__WHAT TO WORK ON__. Without the pictures, reproduce the entries below exactly.

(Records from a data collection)
---------------

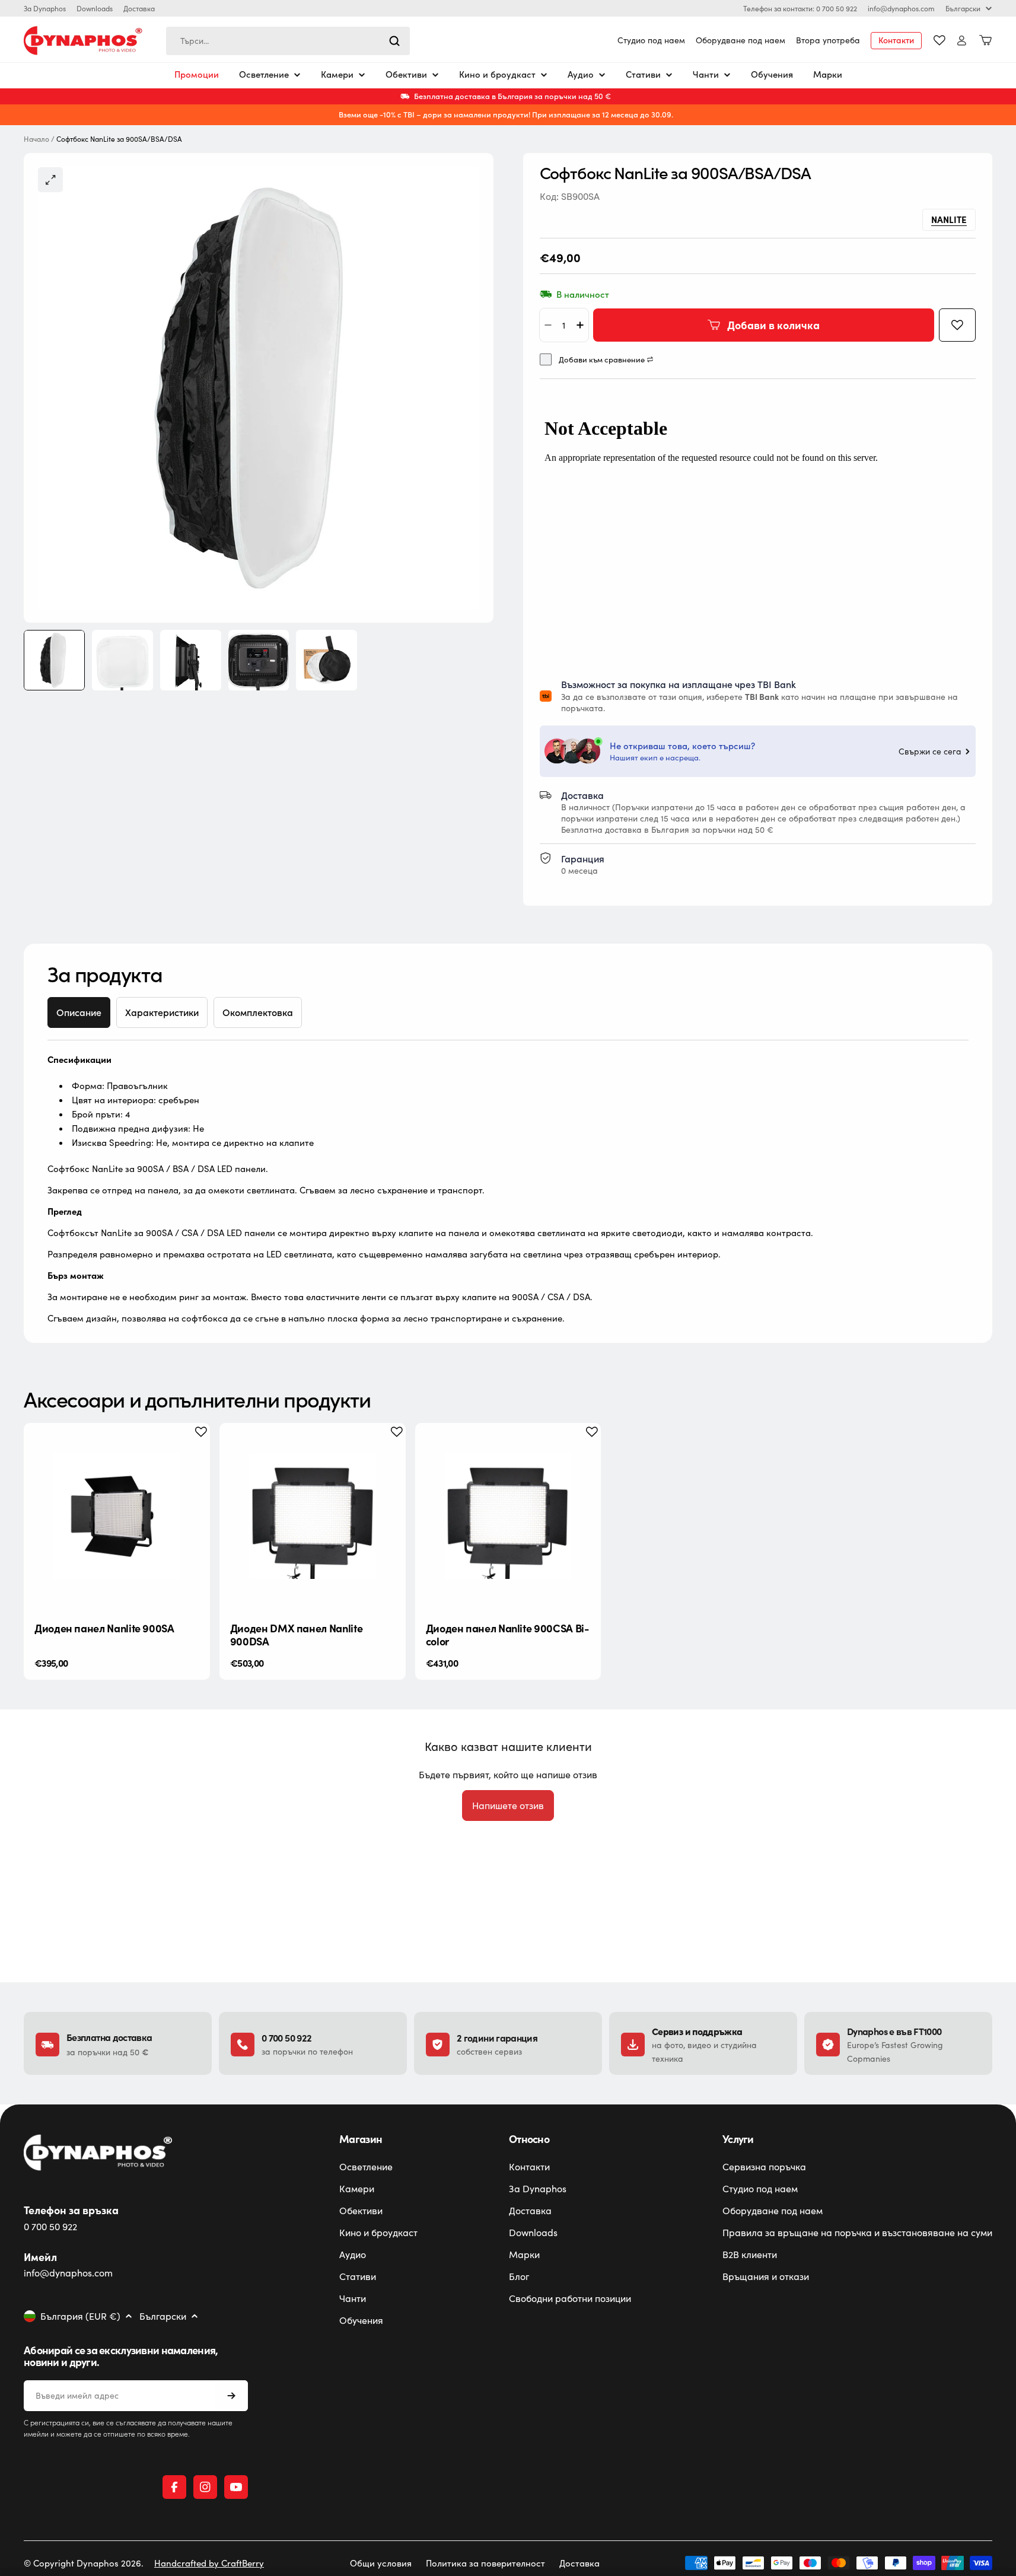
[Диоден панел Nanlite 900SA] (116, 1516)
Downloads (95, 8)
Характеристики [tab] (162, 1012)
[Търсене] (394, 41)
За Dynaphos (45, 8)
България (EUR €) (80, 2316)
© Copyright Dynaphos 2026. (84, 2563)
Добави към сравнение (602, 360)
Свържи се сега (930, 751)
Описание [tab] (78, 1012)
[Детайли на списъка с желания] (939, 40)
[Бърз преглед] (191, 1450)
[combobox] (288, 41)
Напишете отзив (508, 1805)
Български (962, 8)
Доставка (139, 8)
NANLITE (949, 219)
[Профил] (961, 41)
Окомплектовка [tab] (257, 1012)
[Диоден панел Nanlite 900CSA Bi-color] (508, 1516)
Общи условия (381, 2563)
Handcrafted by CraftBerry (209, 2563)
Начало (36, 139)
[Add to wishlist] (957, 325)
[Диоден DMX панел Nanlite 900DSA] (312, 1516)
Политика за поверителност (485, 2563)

---------------

__ANSWER SECTION__.
[Диоден панел Nanlite 900SA] (116, 1516)
Downloads (95, 8)
Характеристики [tab] (162, 1012)
[Търсене] (394, 41)
За Dynaphos (45, 8)
България (EUR €) (80, 2316)
© Copyright Dynaphos 2026. (84, 2563)
Добави към сравнение (602, 360)
Свържи се сега (930, 751)
Описание [tab] (78, 1012)
[Детайли на списъка с желания] (939, 40)
[Бърз преглед] (191, 1450)
[combobox] (288, 41)
Напишете отзив (508, 1805)
Български (962, 8)
Доставка (139, 8)
NANLITE (949, 219)
[Профил] (961, 41)
Окомплектовка [tab] (257, 1012)
[Диоден панел Nanlite 900CSA Bi-color] (508, 1516)
Общи условия (381, 2563)
Handcrafted by CraftBerry (209, 2563)
Начало (36, 139)
[Add to wishlist] (957, 325)
[Диоден DMX панел Nanlite 900DSA] (312, 1516)
Политика за поверителност (485, 2563)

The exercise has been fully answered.